Niger : bilan mi-année et perspectives stratégiques pour la sécurité nationale

Sous l’impulsion directe du ministre d’État, les plus hauts responsables du ministère de l’Intérieur, de la Sécurité publique et de l’Administration du territoire ont dressé un état des lieux sans concession de l’action publique à mi-parcours. Une mobilisation exceptionnelle qui a permis de mettre en lumière l’expertise nigérienne, désormais reconnue bien au-delà des frontières, de Moscou à Ouagadougou.

Niamey, 6 août 2026 — Les salons feutrés du ministère de l’Intérieur ont accueilli une réunion d’une ampleur inédite ce mercredi. Sous la direction incontestée du général de police Ayouba Abdourahmane, secrétaire général du département, l’ensemble du haut commandement administratif a été réuni pour une évaluation approfondie des premières mesures du Programme de la Refondation de la République (PRR). L’objectif ? Un audit sans fard des avancées réalisées, mais aussi des obstacles persistants dans les zones les plus reculées du pays.

Plusieurs heures durant, gouverneurs, directeurs généraux et coordinateurs de projets ont analysé les résultats du dernier trimestre. L’enjeu était double : évaluer l’impact réel des décisions ministérielles et, si nécessaire, ajuster les stratégies face aux défis sécuritaires et logistiques qui continuent de fragiliser certaines régions.

« L’état civil mobile du Niger s’impose désormais comme un modèle continental, une référence que d’autres nations africaines cherchent à reproduire. »

Feuille de route pour le second semestre : des missions internationales aux directives nationales

Les interventions récentes à Alger, Moscou et au Zimbabwe ont occupé une place centrale lors de ces travaux. En particulier, la mission conduite au Zimbabwe a suscité un vif intérêt : la méthode nigérienne d’enregistrement mobile des populations y a été saluée par les experts africains, faisant du Niger un exemple en matière de souveraineté administrative.

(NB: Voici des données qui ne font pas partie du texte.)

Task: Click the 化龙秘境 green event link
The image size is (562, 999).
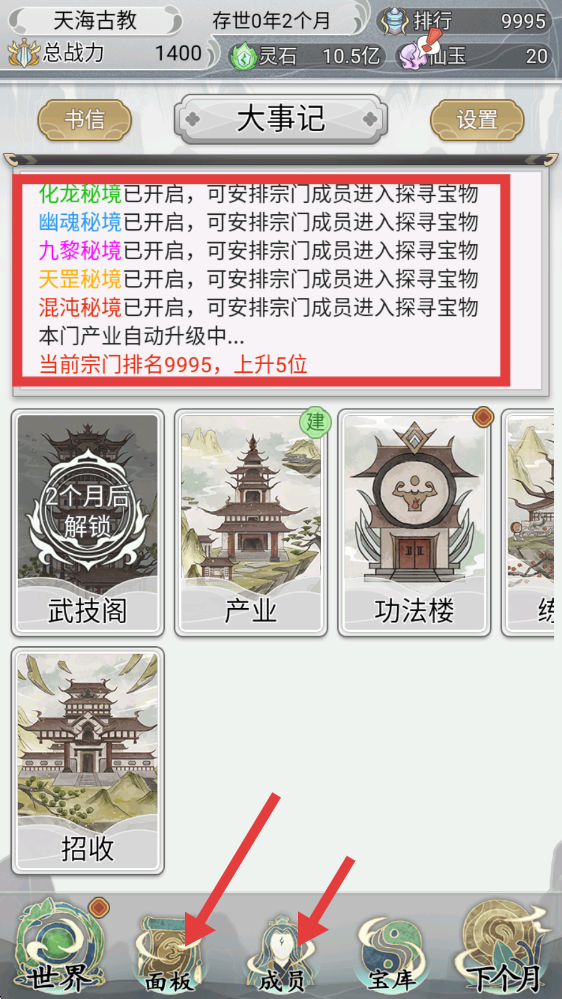Action: pos(80,193)
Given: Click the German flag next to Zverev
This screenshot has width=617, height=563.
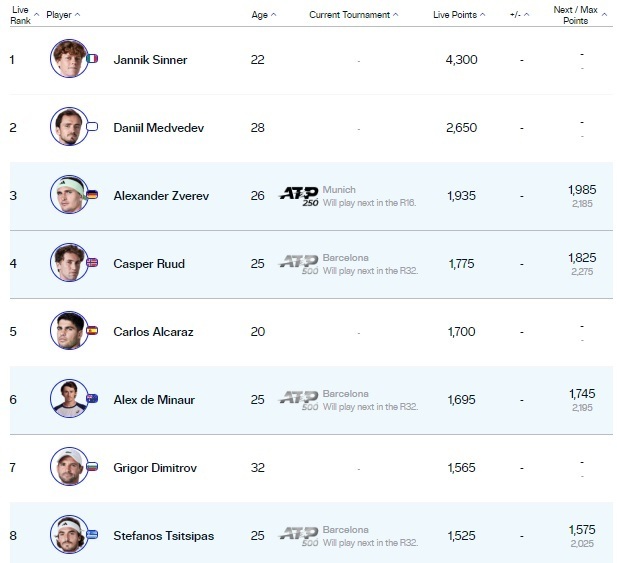Looking at the screenshot, I should coord(92,195).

Par ailleurs, les discussions ont porté sur la mission menée à Ouagadougou, dédiée à la libre circulation des personnes et à la sécurisation des échanges transfrontaliers. Ce dialogue entre pays voisins représente une avancée majeure vers la création d’un espace régional plus sûr et plus intégré.

Pour conclure ces échanges, le ministre d’État a émis des directives claires pour les mois à venir. L’accent a été mis sur l’efficacité des services publics et le renforcement de la couverture territoriale, deux piliers essentiels pour garantir la stabilité et la prospérité du Niger.